Not sure if this was the best idea, but then i haven’t had the greatest world changing ideas of late. None the less I will finish, or I’ll be finished come end of the week. Either way I will keep you updated. Purely because this is so life changing interesting and I’m sure you have nothing better to do with your time but to read this.
P.S Feel free to shower me with gifts and comments, and and.. seeing as I’m high on green tea and filled with toxic levels of estrogen coursing through my green tinted veins I need all the support I can get 🙂
Green tea..hmmmm… uhm.. nope… the word green evokes so many positive feelings… nature, freshly cut grass, good health, a clean world, little drops of morning dew on a tiny leaf, sustainability etc etc. But let me tell you one thing, it evokes absolutely none of those emotions in me when it is connected to the word *Tea*.

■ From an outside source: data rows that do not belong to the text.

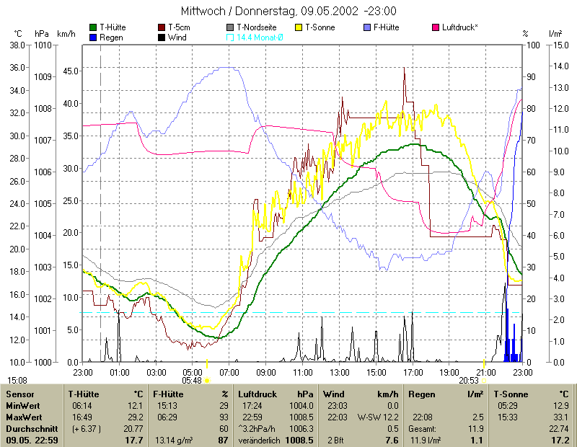Viewport: 577px width, 447px height.
Task: Select the T-Hütte column header in table
Action: (x=85, y=394)
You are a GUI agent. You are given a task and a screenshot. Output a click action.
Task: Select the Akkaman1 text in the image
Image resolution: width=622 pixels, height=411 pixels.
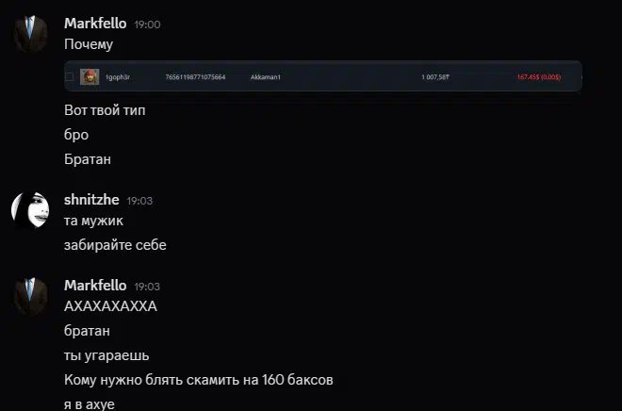(x=266, y=77)
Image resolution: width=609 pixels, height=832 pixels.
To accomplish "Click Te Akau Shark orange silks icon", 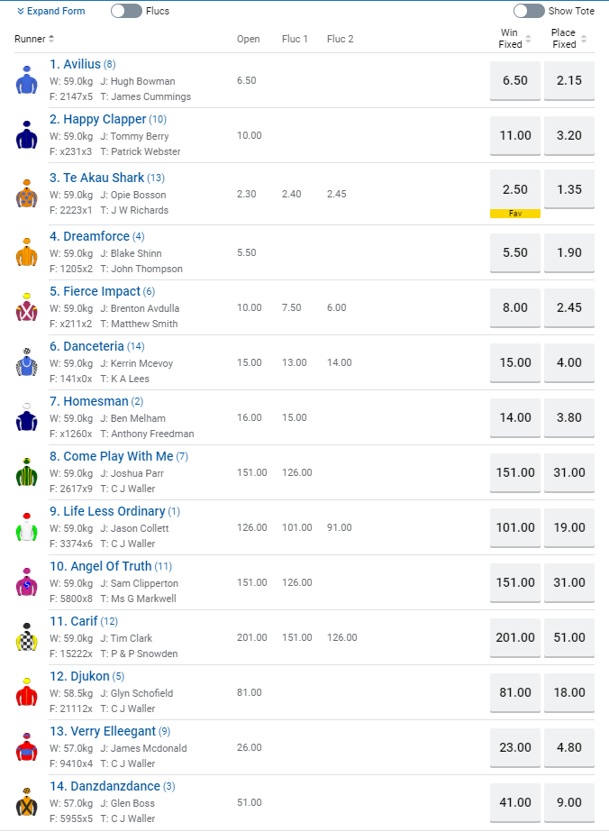I will coord(26,194).
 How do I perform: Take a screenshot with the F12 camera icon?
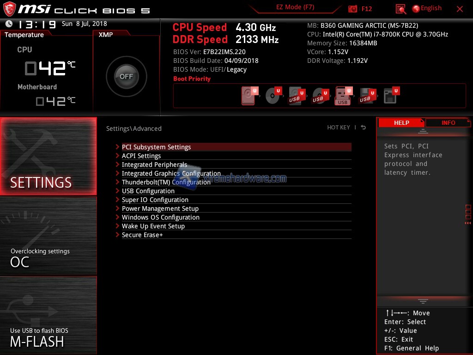tap(353, 9)
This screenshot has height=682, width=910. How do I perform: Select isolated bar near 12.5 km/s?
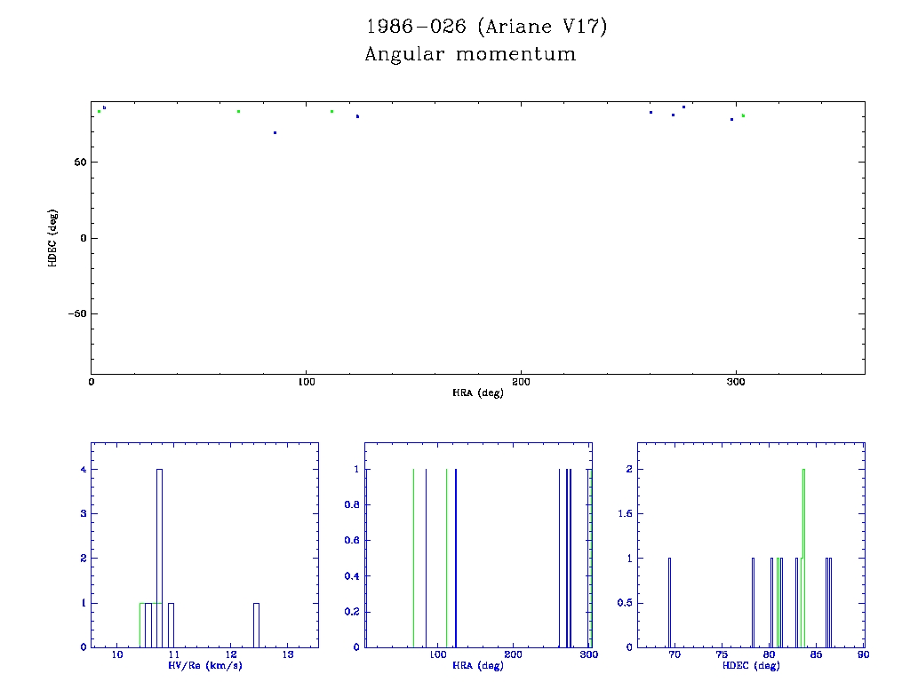(x=256, y=624)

I am going through a semi mid life crisis where I feel old and tired and more flabby than usual. So what does any normal urban house wife and mother do?? Google a solution. Aaah, my good old friend Google, we share an intimate relationship, you know my deep desires, my dark secrets, my every desire and symptom… oh wait, Google thinks I’m dying. So hold that thought. It might not be the best idea (EVER) to google any symptoms you might have as Google doctors would undoubtedly give you a diagnosis that only House MD would be able to cure.
Makes no difference in my need to feel a little less fatigued and have a bit more spring in my step. The thought has crossed my mind that my oh-so-gorgeous-partner might be the cause of my lack of sleep, because besides his dashing looks he is not a bad conversationalist it seems.. those attributes paired with a glass of red deliciousness might leave most ladies a little tired.
Sigh… anyway …focus – another thing I seem to struggle with 🙂 So back to the topic… I am doing a green tea cleanse. Five tiny cups of hot greenish looking water with no added sugar for pleasure and no milk just to sap away any possibility of pleasure per day. Yip, I know it sound so easy, a walk in the park, but it is NOT! I managed 3 tiny cups and one mug (made for me by our tea lady) yesterday and opted to down it instead of taking small torturous mouthfuls, after all. sometimes it is just best to swallow right?. It made me feel..wait for it… the same 😦 . But it was the first day of five, so on to today. Just finished cup number 2 and doubt I’ll manage more than 3… after all our tea lady is off sick today, so all in all not REALLY my fault.
I feel a little lighter, not sure if it is all the weedy looking greens just going to my head though, but will see after this week. I recon I will be nothing short of an expert and will be able to give you all some sound advise if you wanted to try it .. wink wink, lol. After this I will definitely try something else, my friend Google has the best ideas.